▶ **PROBLEM DESCRIPTION**
Please copy out each line of the entries in which "Given" appears.

▶ **EXCERPTED RECORDS**
※ ※ ※
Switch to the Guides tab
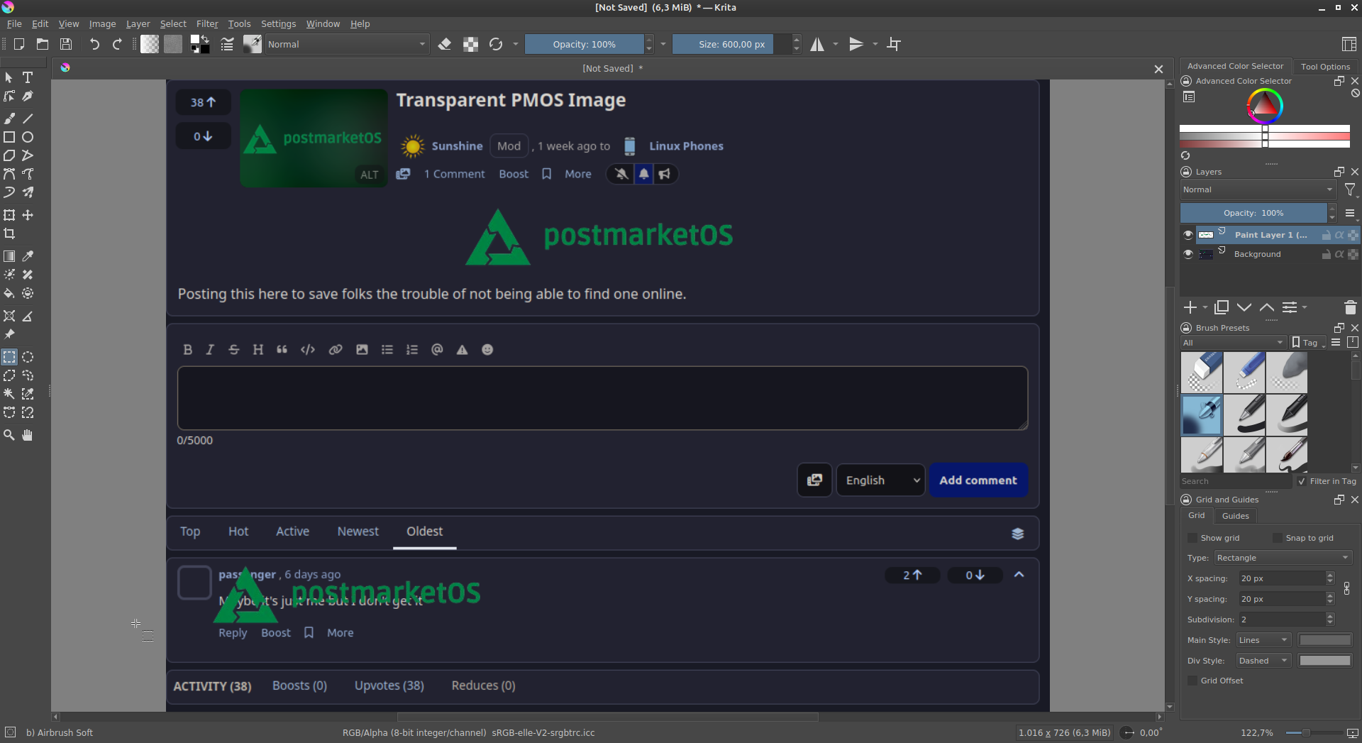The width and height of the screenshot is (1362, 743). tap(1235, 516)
※ ※ ※
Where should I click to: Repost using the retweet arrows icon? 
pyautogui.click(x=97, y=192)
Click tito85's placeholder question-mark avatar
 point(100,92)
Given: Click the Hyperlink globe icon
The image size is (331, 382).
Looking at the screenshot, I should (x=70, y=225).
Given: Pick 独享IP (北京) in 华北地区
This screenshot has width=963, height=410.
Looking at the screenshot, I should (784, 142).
※ ※ ※
▶ **EXERCISE SOLUTION**
Given: Click the Hyperlink globe icon
Given: Pick 独享IP (北京) in 华北地区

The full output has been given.